Have you think to use Aspect approach to achieve this ? I think you can do this in a more simplest way with AOP. Take a look at this : http://www.javaworld.com/article/2073130/performance-monitoring-with-spring-aop.html
Regards,
FT
private void fillInvoiceListForName(String name, ArrayList<Invoice> mInvoices) {
for (SupplierAccount account : listcontracts) {
if (account.getSupplier() != null)
if (account.getSupplier().equals(name)) {
ArrayList<Contract> mContracts = account.getContracts();
for (Contract contract : mContracts) {
mInvoices.addAll(contract.getInvoices());
}
}
}
}
private void fillIncomeListForName(String name, ArrayList<Income> mIncomes) {
for (SupplierAccount account : listcontracts) {
if (account.getSupplier() != null)
if (account.getSupplier().equals(name)) {
ArrayList<Contract> mContracts = account.getContracts();
for (Contract contract : mContracts) {
mIncomes.addAll(contract.getIncomes());
}
}
}
}
private void fillDocumentListForName(String name, ArrayList<Document> mDocuments) {
for (SupplierAccount account : listcontracts) {
if (account.getSupplier() != null)
if (account.getSupplier().equals(name)) {
ArrayList<Contract> mContracts = account.getContracts();
for (Contract contract : mContracts) {
mDocuments.addAll(contract.getDocuments());
}
}
}
}
All of your methods have the iteration in common. What you want to do is abstract the iteration method while allowing the caller to specify an action to perform on the objects being iterated over. Essentially you want to combine an internal iterator (to perform the iteration) with a strategy (to perform the action).

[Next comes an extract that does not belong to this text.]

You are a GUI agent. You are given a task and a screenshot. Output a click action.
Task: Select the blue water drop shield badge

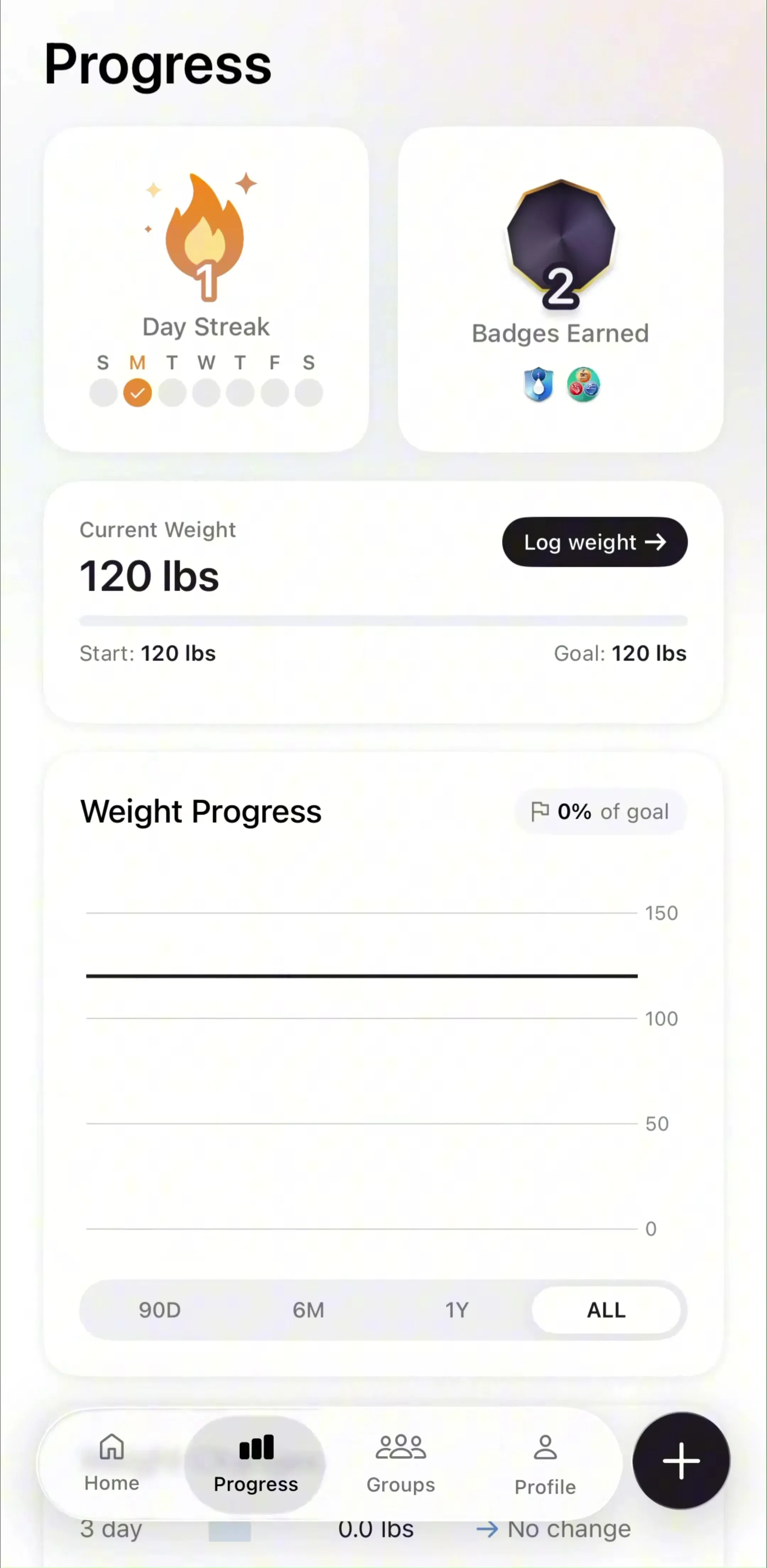[538, 385]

With the Strategy pattern you can define different strategies which all have something in common, and then easily substitute one for the other. In this case, all of your methods collect information from a list of contracts and adds it to a list, though which information they collect varies.
Refactored method
private <E> void fillListForName(String name, List<? super E> listToFill, FillStrategy<E> fillStrategy) {
if (name == null) {
throw new IllegalArgumentException("name cannot be null");
}
for (SupplierAccount account : listContracts) {
if (name.equals(account.getSupplier())) {
List<Contract> contracts = account.getContracts();
for (Contract contract : contracts) {
fillStrategy.execute(listToFill, contract);
}
}
}
}
The FillStrategy interface and an example implementation
interface FillStrategy<T> {
public void execute(List<? super T> listToFill, Contract contract);
}
class InvoiceFillStrategy implements FillStrategy<Invoice> {
#Override
public void execute(List<? super Invoice> listToFill, Contract contract) {
listToFill.addAll(contract.getInvoices());
}
}
Calling the refactored method
List<Invoice> invoices = new ArrayList<Invoice>();
InvoiceFillStrategy invoiceStrategy = new InvoiceFillStrategy();
System.out.println("Invoices for myCorp:");
fillListForName("myCorp", invoices, invoiceStrategy);
for (Invoice i : invoices) {
System.out.println(i);
}
System.out.println("\nInvoices for otherCorp:");
invoices.clear();
fillListForName("otherCorp", invoices, invoiceStrategy);
for (Invoice i : invoices) {
System.out.println(i);
}
Why?
The benefit of this approach is that you can create additional "strategies" without necessarily modifying any of the other classes involved. For example, you could create one that collects all invoices for sums over a given threshold:
class ExpensiveInvoiceFillStrategy implements FillStrategy<Invoice> {
private int minimumAmount;
public ExpensiveInvoiceFillStrategy(int minimumAmount) {
this.minimumAmount = minimumAmount;
}
#Override
public void execute(List<? super Invoice> listToFill, Contract contract) {
for (Invoice invoice : contract.getInvoices()) {
if (invoice.getAmount() >= minimumAmount) {
listToFill.add(invoice);
}
}
}
}
Just implementing this class and then calling fillListForName with an instance of it is enough - no change to fillListForName or Contract is necessary!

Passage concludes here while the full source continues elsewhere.